International platforms will continue to exert a powerful influence. With local markets limited and institutional support uneven, fairs, biennales and residencies abroad remain crucial points of access. In the coming years, the pressure to be legible to international audiences is unlikely to ease. Conceptually fluent, English-language practices will continue to circulate more easily, while work rooted in local specificity may struggle for sustained support at home.
This produces an enduring contradiction. South African art remains globally visible, yet locally precarious. Recognition abroad does not necessarily translate into economic stability and international success can coexist with profound insecurity. The outward-facing confidence of the sector often conceals its internal fragility.
Technology will increasingly shape this terrain. Artificial intelligence has moved beyond novelty and panic into routine use. Artists are already incorporating AI into research, writing, image-making and archiving, often quietly and pragmatically. Going forward, the question will be less about whether AI is used and more about who has access to it. As with funding and time, technological capacity mirrors existing inequalities, reinforcing divisions rather than flattening them.
The rhetorical intensity around decolonisation that characterised much of the previous decade has cooled, not because its demands have been met but because many cultural workers are now preoccupied with more immediate material concerns. Fees, contracts, payment delays and basic sustainability have taken precedence. In the years ahead, labour politics — rather than symbolic politics — are likely to define much of the sector’s internal debate.
What is emerging instead is a quieter politics of endurance. Informal networks, peer support and mutual aid will continue to play an outsized role, particularly for artists operating outside major urban centres. University galleries, NGOs and artist-run initiatives are likely to remain crucial, though they too operate under strain. Geography will continue to matter. Johannesburg remains dominant but pressured. Cape Town continues to attract disproportionate funding and international attention. Elsewhere, visibility remains contingent and fragile.
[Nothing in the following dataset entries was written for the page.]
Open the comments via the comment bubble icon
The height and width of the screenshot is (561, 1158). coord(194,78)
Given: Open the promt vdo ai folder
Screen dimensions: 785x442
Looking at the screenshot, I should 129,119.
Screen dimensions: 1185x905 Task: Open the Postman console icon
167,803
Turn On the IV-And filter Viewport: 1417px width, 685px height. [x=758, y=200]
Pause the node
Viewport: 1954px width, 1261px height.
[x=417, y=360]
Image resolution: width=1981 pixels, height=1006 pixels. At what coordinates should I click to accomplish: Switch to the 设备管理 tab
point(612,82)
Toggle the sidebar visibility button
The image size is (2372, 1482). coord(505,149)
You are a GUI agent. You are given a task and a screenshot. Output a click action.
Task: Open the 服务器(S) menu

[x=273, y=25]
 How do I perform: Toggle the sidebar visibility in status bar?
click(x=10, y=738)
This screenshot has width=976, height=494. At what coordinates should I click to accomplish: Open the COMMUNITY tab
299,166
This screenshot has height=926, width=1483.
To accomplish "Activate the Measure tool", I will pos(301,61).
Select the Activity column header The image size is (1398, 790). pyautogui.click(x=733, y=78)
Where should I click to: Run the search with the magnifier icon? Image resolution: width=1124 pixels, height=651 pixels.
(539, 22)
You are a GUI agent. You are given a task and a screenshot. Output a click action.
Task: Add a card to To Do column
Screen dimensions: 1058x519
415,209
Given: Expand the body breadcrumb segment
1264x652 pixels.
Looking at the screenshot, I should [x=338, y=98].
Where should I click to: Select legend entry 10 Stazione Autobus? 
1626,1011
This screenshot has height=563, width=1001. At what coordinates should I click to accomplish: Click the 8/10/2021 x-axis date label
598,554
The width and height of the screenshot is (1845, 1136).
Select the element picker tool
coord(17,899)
Artist in profile: Portraits from Jonathon Rees’s show titled Stillness at NAF. Photos: Lesego Chepape
This is not a story of stasis. Artists are still responding, often incisively, to the social and political conditions around them. But the tempo has shifted. The expectation of constant production and visibility has given way to something more uneven and deliberate. In the coming years, the art world may produce less — but not necessarily think less.
As South African art moves further into this decade, the question is no longer what the sector could ideally become, but what it can realistically sustain. This is not a moment of collapse, but of reckoning: an acceptance that survival mode has reshaped the terrain, and that whatever future emerges will have to be built within its constraints.
I think again of that dinner in Makhanda, of the careful accounting taking place across the table. It was not despair that animated the conversation, but clarity. As 2026 begins, that clarity feels less like a private reckoning and more like a shared condition — one that will continue to shape South African art in the years ahead.